The example starts with writing the following simple macro:

#define square(x) x*x

This doesn’t quite work because

2/square(10)

expands to

2/10*10

which is 2, but you wanted 0.02. So you need this instead:

#define square(x) (x*x)

but this breaks because

square(1+1)

expands to

(1+1*1+1)

which is 3, but you wanted 4. So you need this instead:

#define square(x) ((x)*(x))

But what about

x = 2;
square(x++);

which expands to

((x++)*(x++))

or an expensive expression? So you need this instead:

int __MYTMP;
#define square(x) (__MYTMP = (x), __MYTMP*__MYTMP)

but now it only works for ints; you can’t do square(3.5) any more. To really fix this you have to use nonstandard extensions, something like:

#define square(x) ({ typedef xtype = x; xtype xval = x; xval*xval; })

or more like:

#define square(x) \
  ({ typedef xtype = (x); \
    xtype xval = (x); \
    xval*xval; })

And that’s just to get trivial macros, like “square()”, to work.

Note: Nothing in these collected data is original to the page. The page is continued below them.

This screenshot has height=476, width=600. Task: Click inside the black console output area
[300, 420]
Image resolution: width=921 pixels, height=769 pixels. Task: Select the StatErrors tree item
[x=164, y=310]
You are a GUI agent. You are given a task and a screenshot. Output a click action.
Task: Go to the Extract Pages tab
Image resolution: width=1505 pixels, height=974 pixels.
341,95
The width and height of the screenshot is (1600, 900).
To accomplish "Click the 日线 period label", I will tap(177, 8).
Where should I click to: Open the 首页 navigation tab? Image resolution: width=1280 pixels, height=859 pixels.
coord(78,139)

You should be able to appreciate now the tremendous power of macros. This is why there are so many “primitive features” of programming languages that can be considered as merely library functionality given a good macro system. For example, people are used to think about OOP as some inherent property of a language — but in Racket there are at least two very different object systems that it comes with, and several others in user-distributed code. All of these are implemented as a library which provides the functionality as well as the necessary syntax in the form of macros. So the basic principle is to have a small core language with powerful constructs, and make it easy to express complex ideas using these constructs.

This is an important point to consider before starting a new DSL (reminder: domain specific language) — if you need something that looks like a simple DSL but might grow to a full language, you can extend an existing language with macros to have the features you want, and you will always be able to grow to use the full language if necessary. This is particularly easy with Racket, but possible in other languages too.


Side note: the principle of a powerful but simple code language and easy extensions is not limited to using macros — other factors are involved, like first-class functions. In fact, “first class”-ness can help in many situations, for example: single inheritance + classes as first-class values can be used instead of multiple inheritance.